-- Start of DATA SECTION --

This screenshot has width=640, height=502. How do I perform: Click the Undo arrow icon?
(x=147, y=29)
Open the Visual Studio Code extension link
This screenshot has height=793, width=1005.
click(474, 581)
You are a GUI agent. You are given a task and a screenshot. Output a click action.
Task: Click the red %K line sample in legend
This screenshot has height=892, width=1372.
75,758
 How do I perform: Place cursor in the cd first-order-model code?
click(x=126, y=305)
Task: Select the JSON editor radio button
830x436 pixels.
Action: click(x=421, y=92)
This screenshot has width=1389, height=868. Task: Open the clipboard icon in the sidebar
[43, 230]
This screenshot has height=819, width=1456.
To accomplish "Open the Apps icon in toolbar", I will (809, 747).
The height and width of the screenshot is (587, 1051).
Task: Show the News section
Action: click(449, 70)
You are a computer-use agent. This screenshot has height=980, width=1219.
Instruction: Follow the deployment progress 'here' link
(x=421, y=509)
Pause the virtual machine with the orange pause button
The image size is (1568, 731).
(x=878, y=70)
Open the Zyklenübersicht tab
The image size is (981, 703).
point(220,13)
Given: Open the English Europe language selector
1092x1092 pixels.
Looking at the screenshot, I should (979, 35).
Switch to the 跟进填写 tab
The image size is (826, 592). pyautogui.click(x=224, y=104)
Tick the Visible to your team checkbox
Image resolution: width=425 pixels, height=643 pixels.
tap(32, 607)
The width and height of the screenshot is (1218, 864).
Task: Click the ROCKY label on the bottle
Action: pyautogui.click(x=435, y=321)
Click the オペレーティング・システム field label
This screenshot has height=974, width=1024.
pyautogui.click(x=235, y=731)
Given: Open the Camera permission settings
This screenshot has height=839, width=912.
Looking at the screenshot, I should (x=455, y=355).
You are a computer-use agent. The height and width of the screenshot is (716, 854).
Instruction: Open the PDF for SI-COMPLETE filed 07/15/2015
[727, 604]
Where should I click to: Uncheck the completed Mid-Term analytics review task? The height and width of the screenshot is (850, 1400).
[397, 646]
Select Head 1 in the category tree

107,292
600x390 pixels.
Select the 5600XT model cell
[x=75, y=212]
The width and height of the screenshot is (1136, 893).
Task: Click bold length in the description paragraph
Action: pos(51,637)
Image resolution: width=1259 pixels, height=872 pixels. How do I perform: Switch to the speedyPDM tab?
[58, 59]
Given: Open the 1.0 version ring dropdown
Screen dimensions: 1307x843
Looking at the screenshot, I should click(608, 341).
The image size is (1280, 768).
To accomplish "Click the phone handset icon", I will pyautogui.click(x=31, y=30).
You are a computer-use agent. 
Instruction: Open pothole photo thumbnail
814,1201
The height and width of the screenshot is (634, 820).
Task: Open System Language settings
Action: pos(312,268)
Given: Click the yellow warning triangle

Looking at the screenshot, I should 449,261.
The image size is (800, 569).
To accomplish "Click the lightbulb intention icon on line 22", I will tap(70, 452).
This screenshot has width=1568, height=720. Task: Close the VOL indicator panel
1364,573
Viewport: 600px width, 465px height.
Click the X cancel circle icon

-- End of DATA SECTION --

GOAL
Render the lines above, from the first one through the line containing "(x=421, y=509)", as a JSON list of strings with one string per line and no blank lines.

CORRECT RESPONSE
[
  "This screenshot has width=640, height=502. How do I perform: Click the Undo arrow icon?",
  "(x=147, y=29)",
  "Open the Visual Studio Code extension link",
  "This screenshot has height=793, width=1005.",
  "click(474, 581)",
  "You are a GUI agent. You are given a task and a screenshot. Output a click action.",
  "Task: Click the red %K line sample in legend",
  "This screenshot has height=892, width=1372.",
  "75,758",
  " How do I perform: Place cursor in the cd first-order-model code?",
  "click(x=126, y=305)",
  "Task: Select the JSON editor radio button",
  "830x436 pixels.",
  "Action: click(x=421, y=92)",
  "This screenshot has width=1389, height=868. Task: Open the clipboard icon in the sidebar",
  "[43, 230]",
  "This screenshot has height=819, width=1456.",
  "To accomplish \"Open the Apps icon in toolbar\", I will (809, 747).",
  "The height and width of the screenshot is (587, 1051).",
  "Task: Show the News section",
  "Action: click(449, 70)",
  "You are a computer-use agent. This screenshot has height=980, width=1219.",
  "Instruction: Follow the deployment progress 'here' link",
  "(x=421, y=509)"
]